### What to do
Please return only the lines from the one holding "Open the Chrome profile avatar" through the one holding "Click the plus icon to", exactly as they appear in the records below, both ends included.

[The input Boundary: Start]

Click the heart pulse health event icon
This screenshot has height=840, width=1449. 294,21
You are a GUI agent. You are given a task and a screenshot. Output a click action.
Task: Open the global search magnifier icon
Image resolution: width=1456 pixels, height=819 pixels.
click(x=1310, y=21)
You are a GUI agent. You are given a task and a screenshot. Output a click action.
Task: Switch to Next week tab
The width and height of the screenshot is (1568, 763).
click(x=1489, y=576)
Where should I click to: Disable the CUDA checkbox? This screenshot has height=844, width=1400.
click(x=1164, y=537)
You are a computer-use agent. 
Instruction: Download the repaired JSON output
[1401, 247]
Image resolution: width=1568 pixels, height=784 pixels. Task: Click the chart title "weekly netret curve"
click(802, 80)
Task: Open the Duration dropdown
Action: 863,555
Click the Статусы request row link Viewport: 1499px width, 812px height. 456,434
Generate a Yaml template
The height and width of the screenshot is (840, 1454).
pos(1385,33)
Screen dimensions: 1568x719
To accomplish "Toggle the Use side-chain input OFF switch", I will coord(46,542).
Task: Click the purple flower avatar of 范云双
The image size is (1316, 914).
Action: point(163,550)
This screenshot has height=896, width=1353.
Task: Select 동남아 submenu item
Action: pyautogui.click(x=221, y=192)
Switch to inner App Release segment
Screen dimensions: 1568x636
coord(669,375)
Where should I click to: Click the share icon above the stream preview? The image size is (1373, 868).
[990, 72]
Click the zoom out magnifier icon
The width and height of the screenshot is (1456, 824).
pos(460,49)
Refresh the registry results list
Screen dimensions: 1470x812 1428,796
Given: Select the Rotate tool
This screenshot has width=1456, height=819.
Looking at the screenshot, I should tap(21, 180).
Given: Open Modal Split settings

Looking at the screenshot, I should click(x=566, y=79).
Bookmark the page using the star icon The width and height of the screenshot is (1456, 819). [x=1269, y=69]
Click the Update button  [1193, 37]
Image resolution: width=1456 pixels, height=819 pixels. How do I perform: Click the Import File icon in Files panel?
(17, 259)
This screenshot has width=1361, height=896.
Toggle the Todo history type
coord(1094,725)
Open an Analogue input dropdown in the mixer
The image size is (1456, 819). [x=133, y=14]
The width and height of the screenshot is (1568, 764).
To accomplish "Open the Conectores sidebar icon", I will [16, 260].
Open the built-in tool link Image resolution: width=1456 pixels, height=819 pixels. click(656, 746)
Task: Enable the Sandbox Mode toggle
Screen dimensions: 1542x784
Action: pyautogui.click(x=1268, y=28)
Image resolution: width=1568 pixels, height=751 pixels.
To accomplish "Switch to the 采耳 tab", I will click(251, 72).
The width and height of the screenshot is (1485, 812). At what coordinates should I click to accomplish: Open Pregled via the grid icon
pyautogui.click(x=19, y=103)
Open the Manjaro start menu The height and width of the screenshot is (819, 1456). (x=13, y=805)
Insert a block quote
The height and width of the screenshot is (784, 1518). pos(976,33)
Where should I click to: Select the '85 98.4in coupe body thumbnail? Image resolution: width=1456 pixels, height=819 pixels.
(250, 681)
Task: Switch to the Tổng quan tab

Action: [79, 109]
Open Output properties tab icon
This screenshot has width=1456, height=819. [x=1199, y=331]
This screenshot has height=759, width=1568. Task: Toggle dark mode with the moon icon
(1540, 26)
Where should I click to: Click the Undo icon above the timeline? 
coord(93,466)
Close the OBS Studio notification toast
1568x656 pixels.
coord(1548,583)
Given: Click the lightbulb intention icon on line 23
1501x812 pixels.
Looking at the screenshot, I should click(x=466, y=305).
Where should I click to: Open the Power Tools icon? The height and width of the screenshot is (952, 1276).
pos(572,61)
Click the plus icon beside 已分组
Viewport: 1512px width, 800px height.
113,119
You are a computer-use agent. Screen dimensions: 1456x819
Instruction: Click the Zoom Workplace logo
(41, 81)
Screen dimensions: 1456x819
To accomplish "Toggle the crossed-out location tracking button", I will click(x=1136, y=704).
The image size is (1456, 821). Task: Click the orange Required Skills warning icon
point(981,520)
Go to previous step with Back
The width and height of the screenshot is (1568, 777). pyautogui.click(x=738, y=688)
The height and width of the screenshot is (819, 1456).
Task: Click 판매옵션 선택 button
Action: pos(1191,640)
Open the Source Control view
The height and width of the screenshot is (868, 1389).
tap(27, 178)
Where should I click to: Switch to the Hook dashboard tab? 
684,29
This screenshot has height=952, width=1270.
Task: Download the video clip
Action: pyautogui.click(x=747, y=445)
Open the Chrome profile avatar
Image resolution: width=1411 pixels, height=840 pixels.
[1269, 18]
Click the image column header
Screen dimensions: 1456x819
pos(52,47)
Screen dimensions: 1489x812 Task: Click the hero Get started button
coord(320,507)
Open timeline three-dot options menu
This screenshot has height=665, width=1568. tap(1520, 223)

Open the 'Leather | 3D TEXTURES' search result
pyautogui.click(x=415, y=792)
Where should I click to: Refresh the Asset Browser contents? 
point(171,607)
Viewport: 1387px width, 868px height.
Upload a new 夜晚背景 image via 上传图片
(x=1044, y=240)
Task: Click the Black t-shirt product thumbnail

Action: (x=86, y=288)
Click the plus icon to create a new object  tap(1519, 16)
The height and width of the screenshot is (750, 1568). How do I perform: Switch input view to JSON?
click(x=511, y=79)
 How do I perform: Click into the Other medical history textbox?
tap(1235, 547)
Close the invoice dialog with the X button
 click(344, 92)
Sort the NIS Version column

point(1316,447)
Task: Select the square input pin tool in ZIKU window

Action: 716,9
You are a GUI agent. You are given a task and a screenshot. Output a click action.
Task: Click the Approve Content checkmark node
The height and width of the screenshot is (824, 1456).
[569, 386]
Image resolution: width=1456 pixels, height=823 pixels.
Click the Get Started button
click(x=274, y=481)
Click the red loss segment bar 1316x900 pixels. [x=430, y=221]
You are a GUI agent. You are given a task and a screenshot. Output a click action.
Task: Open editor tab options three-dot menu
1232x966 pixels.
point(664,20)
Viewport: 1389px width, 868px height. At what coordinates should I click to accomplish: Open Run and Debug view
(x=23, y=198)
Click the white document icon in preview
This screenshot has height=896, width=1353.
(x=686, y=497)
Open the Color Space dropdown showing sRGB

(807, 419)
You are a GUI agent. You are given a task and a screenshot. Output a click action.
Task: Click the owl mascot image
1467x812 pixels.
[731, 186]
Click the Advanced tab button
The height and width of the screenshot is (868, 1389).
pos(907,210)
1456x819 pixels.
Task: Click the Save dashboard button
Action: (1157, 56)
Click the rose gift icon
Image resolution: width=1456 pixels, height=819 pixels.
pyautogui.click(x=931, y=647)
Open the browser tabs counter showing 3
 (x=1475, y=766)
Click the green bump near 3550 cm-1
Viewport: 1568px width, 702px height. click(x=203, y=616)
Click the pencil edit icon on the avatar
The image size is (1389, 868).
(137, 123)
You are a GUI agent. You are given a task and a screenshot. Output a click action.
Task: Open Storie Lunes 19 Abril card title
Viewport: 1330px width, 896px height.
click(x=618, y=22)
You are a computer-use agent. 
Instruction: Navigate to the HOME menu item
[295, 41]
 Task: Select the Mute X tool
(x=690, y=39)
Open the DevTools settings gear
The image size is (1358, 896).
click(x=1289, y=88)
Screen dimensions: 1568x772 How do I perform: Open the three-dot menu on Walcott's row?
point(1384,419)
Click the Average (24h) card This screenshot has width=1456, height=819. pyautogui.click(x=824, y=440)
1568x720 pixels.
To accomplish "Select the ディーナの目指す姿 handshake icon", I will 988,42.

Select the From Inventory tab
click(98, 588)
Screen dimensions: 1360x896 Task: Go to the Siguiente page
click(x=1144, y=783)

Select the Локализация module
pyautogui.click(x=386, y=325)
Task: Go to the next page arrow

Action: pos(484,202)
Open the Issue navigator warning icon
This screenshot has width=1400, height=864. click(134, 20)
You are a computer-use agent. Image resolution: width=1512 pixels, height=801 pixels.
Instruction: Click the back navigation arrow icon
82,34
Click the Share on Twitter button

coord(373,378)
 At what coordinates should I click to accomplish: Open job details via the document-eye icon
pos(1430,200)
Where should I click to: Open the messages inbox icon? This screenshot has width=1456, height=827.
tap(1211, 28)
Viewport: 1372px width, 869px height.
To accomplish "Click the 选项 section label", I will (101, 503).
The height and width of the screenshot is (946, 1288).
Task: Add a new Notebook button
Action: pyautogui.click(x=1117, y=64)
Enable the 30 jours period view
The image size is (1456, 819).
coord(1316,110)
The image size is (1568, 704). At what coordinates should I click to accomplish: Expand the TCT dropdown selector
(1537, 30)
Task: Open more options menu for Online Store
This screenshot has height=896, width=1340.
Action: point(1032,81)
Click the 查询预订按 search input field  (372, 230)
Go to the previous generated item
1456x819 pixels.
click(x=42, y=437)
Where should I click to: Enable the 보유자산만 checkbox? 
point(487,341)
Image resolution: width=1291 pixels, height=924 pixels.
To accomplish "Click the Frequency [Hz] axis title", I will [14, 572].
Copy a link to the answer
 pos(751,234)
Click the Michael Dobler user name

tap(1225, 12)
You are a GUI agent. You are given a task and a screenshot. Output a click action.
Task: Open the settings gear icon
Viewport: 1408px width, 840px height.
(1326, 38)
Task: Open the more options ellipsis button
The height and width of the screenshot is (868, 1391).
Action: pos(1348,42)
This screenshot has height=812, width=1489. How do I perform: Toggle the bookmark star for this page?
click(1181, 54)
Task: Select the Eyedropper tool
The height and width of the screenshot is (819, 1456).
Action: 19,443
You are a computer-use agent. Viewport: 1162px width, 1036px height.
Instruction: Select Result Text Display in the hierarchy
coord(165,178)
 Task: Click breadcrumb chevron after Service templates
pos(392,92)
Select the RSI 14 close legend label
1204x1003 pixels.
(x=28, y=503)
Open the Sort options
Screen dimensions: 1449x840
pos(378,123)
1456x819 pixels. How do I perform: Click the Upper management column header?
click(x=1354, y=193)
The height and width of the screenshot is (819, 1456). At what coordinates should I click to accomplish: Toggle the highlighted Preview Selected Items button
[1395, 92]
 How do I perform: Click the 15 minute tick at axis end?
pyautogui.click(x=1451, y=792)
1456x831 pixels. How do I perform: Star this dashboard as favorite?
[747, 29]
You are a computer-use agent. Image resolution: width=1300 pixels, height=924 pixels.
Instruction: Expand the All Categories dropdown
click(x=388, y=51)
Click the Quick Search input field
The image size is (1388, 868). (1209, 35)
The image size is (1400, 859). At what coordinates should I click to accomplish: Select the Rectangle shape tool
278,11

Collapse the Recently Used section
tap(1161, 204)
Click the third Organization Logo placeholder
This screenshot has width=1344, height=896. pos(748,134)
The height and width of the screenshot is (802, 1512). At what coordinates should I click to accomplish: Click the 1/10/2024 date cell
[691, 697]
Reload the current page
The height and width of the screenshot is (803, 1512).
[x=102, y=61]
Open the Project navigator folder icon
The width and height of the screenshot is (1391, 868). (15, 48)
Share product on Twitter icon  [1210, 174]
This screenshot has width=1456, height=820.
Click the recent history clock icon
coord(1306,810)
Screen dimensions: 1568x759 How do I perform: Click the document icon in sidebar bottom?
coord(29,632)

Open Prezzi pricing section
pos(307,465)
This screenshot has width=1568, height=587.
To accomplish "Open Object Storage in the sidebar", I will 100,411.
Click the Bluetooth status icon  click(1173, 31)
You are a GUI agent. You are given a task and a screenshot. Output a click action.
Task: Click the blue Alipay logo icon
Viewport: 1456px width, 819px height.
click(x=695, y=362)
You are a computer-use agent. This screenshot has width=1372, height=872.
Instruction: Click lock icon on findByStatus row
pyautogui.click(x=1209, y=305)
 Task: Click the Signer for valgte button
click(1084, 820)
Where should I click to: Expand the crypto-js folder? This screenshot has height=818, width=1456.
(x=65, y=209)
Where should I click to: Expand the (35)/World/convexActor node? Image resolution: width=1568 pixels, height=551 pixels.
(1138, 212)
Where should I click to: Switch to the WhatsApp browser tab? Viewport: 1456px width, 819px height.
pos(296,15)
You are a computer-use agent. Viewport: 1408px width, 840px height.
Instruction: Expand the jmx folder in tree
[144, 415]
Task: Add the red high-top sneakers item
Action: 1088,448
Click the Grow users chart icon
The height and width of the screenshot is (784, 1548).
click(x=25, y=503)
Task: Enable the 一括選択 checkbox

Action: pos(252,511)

[The input Boundary: End]

### Answer for the task
Open the Chrome profile avatar
Image resolution: width=1411 pixels, height=840 pixels.
[1269, 18]
Click the image column header
Screen dimensions: 1456x819
pos(52,47)
Screen dimensions: 1489x812 Task: Click the hero Get started button
coord(320,507)
Open timeline three-dot options menu
This screenshot has height=665, width=1568. tap(1520, 223)

Open the 'Leather | 3D TEXTURES' search result
pyautogui.click(x=415, y=792)
Where should I click to: Refresh the Asset Browser contents? 
point(171,607)
Viewport: 1387px width, 868px height.
Upload a new 夜晚背景 image via 上传图片
(x=1044, y=240)
Task: Click the Black t-shirt product thumbnail

Action: (x=86, y=288)
Click the plus icon to create a new object  tap(1519, 16)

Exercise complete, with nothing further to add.